The Catholic Church takes a strong, unrelenting stance on the sanctity of all life. You are not Catholic and yet you work with Priests for Life. Why did you choose to work with a Catholic Organization?
I believe God directed me. My uncle, Dr. Martin Luther King Jr., during his “I Have a Dream” speech said that he had a dream that Protestants and Catholics, Gentiles and Jews would join together and would sing “free at last!” In that effort to join with every community of faith on the planet, I accepted the invitation from Father Frank Pavone to head up the African American Outreach to educate, inform, and activate the African American community as to the terrible scourge of abortion and how the African American community is targeted, specifically by the abortion industry headed up by Planned Parenthood, to reduce our population through the scourge of abortion.
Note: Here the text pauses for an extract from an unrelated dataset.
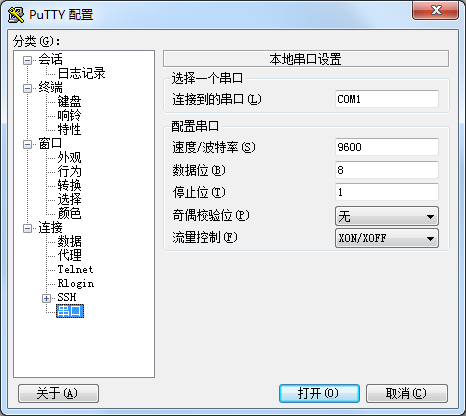
Task: Select 代理 in category tree
Action: point(69,255)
A very dear friend of mine told me that for her, in the black community, abortion is just considered “taking care of business”. When she had her abortion, no one batted an eye but said she did what “needed to be done”. What can we do to change this attitude so that the next generation of black families doesn’t continue to fall prey this belief?
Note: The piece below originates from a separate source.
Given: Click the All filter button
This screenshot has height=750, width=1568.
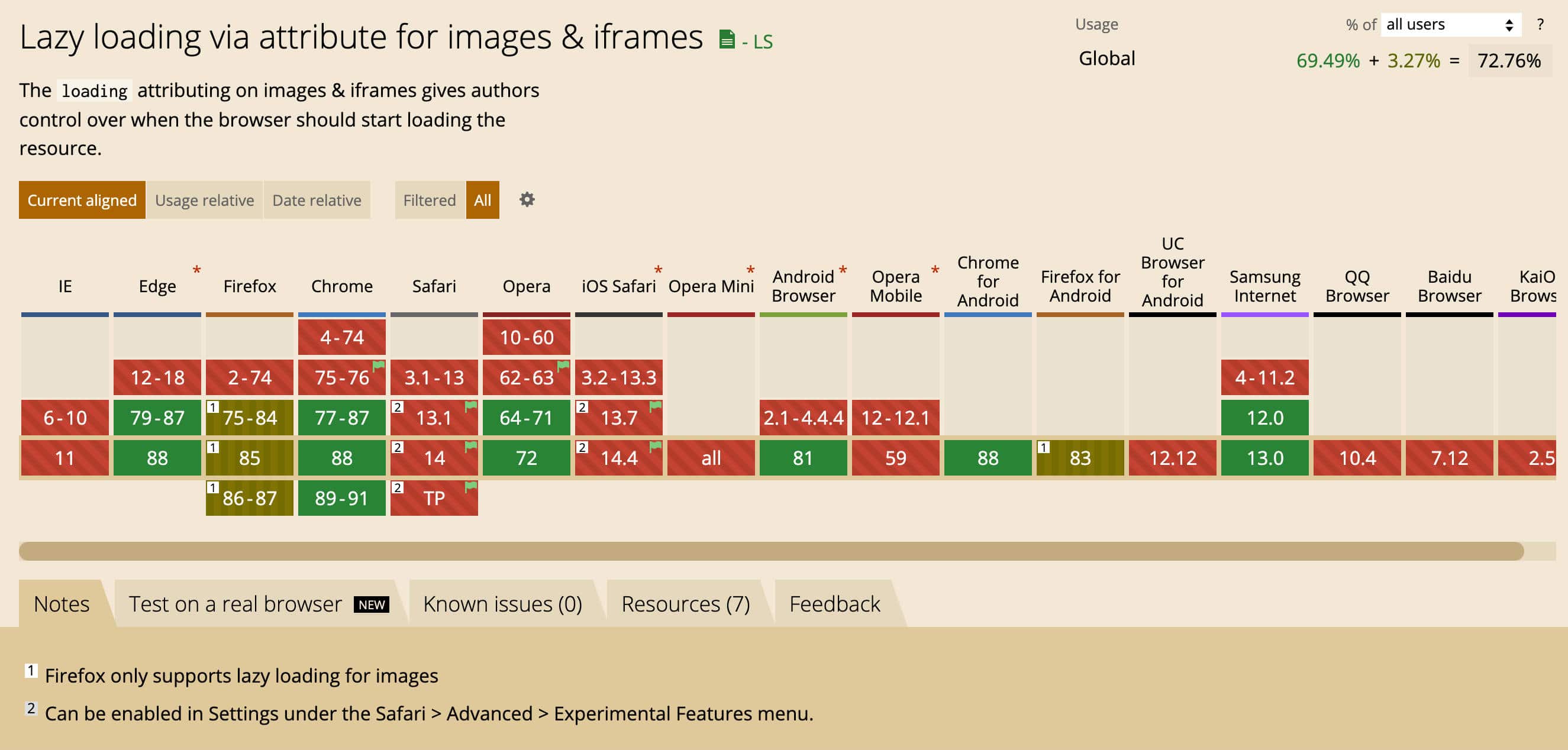Looking at the screenshot, I should coord(482,199).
When we look at the scourge of abortion, we can go back many, many thousands of years, all the way back to the Old Testament when there was a battle between Sarah and Hagar; Sarah, the wife of Abraham and her son Isaac, the heir to the Promise, and Hagar, the concubine to Abraham, through Sarah’s agreement and arrangement. Sarah said to Abraham, “Take this woman into your bed and have a child so that you can have an heir.” But God had another plan. When human beings intervene in divine intentions there can be outcomes that are not beneficial. And so, with slavery throughout the years, you always had the wife of the master and the slave or servant of the master conspiring against each other, sometimes through jealousy. I know that’s hard to understand, but when you see an African American woman saying, “We just did what we had to do. We were taking care of business”, you look at what that business is. Often black women, slave women, would kill their babies rather than have them born into slavery. Often the slave master’s wife would say, “I’ll help you not have babies. We can abort your babies or we can sterilize you.”
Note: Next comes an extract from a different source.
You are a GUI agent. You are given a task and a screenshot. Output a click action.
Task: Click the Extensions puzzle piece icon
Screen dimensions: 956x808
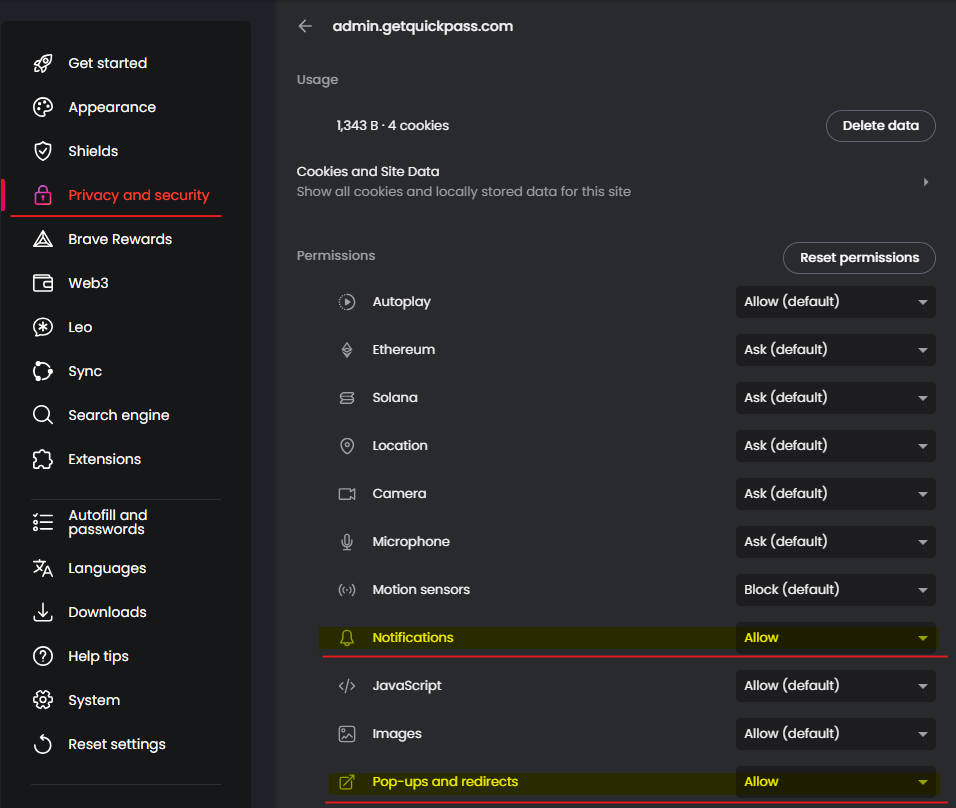[43, 459]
That kind of thought has gone on throughout the ages, but now, here in the 21st century, the spirit of the abolitionist has risen again. Men and women of faith and conscience are saying, “We can help the mother, we can help the father, and save the baby. We can love the family.” And so, when we love a family, a woman no longer has to feel that in retaliation or desperation she must kill her child. She is now learning no matter what her ethnic group happens to be, that she is loved, the baby is loved. The father is learning that his seed does not have to be destroyed.
This is a very resonating message. It is tied into the faith and love of Jesus Christ in His shed blood, “For God so loved the world, that He gave His only begotten Son, that whosoever believes in Him will not perish but have everlasting life.” In that message is also love for the family. Women can learn that they are loved and protected and their babies are as well. The father can know that he can guard over his seed rather than see it destroyed.
Margaret Sanger had a very specific agenda in mind when she founded Planned Parenthood. As she said, the goal was in part “the extermination of the negro population”. While Planned Parenthood denies that this is still their goal, do you think they still target the black community?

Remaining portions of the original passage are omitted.